Comment un élève peut-il ainsi passer à travers les mailles du filet durant tout son secondaire? Réponse aux airs de faux-fuyant du porte-parole de la Commission scolaire de Montréal, Alain Perron: «Nous n'avons pas de données selon lesquelles cet élève est dyslexique.» C'est bien là le problème. Ignorance, incompétence ou indifférence, allez savoir...Chose certaine, entre le discours officiel de la CSDM (qui prétend intervenir efficacement grâce à une équipe multidisciplinaire orthopédagogue-psychologue-orthophoniste) et la réalité (pénurie d'orthophonistes, manque de ressources adaptées, délais inacceptables), il y a un gouffre où se perdent trop d'élèves dont les parents n'ont pas les moyens de se battre ou de se tourner vers le privé.

Bon an, mal an, à la CSDM, les deux tiers des garçons n'ont pas de diplôme d'études secondaires après cinq ans. Les deux tiers! Au Québec, 34% des garçons n'ont aucun diplôme à l'âge de 20 ans. Il est clair qu'un certain nombre parmi eux ont des problèmes spécifiques de lecture qui n'ont pas été détectés, observe Égide Royer, psychologue et chercheur à l'Université Laval.

Le problème est aussi controversé que complexe, comme en témoignent les articles de ma collègue Ariane Lacoursière. Mais il n'est pas insoluble pour autant. Des solutions existent, pour peu que l'on s'y attarde. Les études montrent que l'intervention précoce est la plus efficace. Bien des aménagements peuvent être mis en place, surtout depuis l'avènement des outils technologiques, explique Marie-Danielle Lemieux, intervenante scolaire qui travaille dans le domaine depuis plus de 30 ans.

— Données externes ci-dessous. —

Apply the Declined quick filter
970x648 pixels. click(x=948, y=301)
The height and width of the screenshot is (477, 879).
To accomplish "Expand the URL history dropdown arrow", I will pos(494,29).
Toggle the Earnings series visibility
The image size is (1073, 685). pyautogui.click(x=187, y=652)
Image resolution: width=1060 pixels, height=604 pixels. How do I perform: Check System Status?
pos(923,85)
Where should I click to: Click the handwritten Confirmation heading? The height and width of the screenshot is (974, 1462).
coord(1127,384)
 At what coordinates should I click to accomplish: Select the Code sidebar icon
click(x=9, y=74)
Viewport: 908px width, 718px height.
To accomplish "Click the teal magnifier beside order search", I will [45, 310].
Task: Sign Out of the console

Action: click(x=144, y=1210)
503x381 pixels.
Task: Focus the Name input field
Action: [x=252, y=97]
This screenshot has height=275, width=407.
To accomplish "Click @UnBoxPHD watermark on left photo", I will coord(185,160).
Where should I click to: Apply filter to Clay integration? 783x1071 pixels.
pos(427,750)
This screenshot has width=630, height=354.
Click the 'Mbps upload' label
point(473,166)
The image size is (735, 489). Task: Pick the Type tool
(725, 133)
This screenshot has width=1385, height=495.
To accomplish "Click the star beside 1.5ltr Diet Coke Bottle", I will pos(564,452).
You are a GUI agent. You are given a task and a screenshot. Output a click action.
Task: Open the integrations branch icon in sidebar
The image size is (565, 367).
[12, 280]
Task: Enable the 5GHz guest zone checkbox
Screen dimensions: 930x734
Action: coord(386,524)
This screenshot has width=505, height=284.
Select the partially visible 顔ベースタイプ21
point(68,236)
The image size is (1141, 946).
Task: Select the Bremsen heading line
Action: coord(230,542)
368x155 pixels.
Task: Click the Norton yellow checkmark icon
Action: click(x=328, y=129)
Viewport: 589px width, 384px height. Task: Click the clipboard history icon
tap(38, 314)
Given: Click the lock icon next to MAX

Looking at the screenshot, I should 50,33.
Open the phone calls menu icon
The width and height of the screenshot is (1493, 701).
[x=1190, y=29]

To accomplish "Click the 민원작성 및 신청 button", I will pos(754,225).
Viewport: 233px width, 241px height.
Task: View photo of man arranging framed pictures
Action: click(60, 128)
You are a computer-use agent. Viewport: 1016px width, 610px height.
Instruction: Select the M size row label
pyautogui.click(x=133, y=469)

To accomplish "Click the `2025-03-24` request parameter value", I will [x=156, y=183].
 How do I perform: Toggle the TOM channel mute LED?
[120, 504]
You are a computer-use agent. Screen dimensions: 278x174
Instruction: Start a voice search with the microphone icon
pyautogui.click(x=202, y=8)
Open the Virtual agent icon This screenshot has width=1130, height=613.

Un plan de rééducation adapté peut faire des miracles. «On reconnaît aujourd'hui qu'il est possible de modifier le patron d'activation cérébrale (plasticité cérébrale) chez les dyslexiques», note-t-elle.

Pourquoi ne pas mettre en place un dépistage systématique dès la première année du primaire, comme cela se fait en Finlande ou en France? «On devrait mettre nos meilleurs enseignants en première année», répète souvent avec raison Égide Royer. Il faut absolument que les enseignants soient formés pour faire du dépistage, ce qui n'est pas le cas en ce moment, déplore-t-il.

Il faudrait aussi abolir la règle absurde qui veut que l'on attende que l'enfant ait deux ans de retard avant d'intervenir. «Attendre jusqu'au début de la troisième année pour intervenir auprès d'un jeune qui a un retard de lecture, c'est prendre un risque énorme», confirme Égide Royer.

Il faudrait aussi redresser la barre à l'école secondaire, où les dyslexiques sont trop souvent laissés à eux-mêmes, sans ressources. Au préscolaire, au primaire et même au collégial, le personnel est davantage sensibilisé au problème.

On dira que ces mesures coûtent trop cher. C'est oublier que le décrochage coûte plus cher encore. Le plus grave, ce n'est pas la dyslexie. Le plus grave, c'est de ne pas s'en occuper. Il reste à espérer que la ministre Michelle Courchesne, qui a refusé de répondre à nos questions en raison du recours collectif lancé par les parents d'élèves dyslexiques, mette fin à ces économies qui n'en sont pas.